- YOUR ASSIGNMENT -
Give only the lines from the one containing "Open the dark general share icon" through the end of the material below, exactly as written.
● ● ● ● ● ● ●
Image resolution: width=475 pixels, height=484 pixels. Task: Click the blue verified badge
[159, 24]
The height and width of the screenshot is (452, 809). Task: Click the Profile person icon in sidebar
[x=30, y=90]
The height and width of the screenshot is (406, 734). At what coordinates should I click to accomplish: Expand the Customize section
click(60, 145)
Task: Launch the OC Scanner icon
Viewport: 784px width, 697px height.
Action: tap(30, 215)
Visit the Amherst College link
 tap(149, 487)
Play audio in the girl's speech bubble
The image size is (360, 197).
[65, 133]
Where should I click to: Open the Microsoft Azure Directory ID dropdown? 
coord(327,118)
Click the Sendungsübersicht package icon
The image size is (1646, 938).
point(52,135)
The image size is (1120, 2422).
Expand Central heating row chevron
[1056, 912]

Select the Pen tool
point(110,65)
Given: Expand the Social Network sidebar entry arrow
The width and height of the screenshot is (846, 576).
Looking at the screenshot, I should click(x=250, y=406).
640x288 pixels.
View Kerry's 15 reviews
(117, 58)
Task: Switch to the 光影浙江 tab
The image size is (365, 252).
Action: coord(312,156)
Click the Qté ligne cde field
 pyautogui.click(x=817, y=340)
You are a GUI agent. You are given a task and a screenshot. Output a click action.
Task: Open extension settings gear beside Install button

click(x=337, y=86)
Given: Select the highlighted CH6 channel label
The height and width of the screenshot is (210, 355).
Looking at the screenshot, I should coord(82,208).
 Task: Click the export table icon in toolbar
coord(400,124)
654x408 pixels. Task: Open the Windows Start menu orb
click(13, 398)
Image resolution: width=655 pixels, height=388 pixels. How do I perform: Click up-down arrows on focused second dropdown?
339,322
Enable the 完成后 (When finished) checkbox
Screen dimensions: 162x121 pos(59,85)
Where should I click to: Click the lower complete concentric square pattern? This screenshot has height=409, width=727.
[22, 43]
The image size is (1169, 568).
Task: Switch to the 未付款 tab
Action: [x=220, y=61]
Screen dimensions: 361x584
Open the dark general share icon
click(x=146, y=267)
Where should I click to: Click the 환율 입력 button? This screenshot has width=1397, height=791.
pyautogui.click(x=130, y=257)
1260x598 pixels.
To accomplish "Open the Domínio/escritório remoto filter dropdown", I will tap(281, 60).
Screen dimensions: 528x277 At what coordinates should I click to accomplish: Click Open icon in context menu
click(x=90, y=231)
● ● ● ● ● ● ●
- ANSWER FOR THIS EXERCISE -
Open the dark general share icon
click(x=146, y=267)
Where should I click to: Click the 환율 입력 button? This screenshot has width=1397, height=791.
pyautogui.click(x=130, y=257)
1260x598 pixels.
To accomplish "Open the Domínio/escritório remoto filter dropdown", I will tap(281, 60).
Screen dimensions: 528x277 At what coordinates should I click to accomplish: Click Open icon in context menu
click(x=90, y=231)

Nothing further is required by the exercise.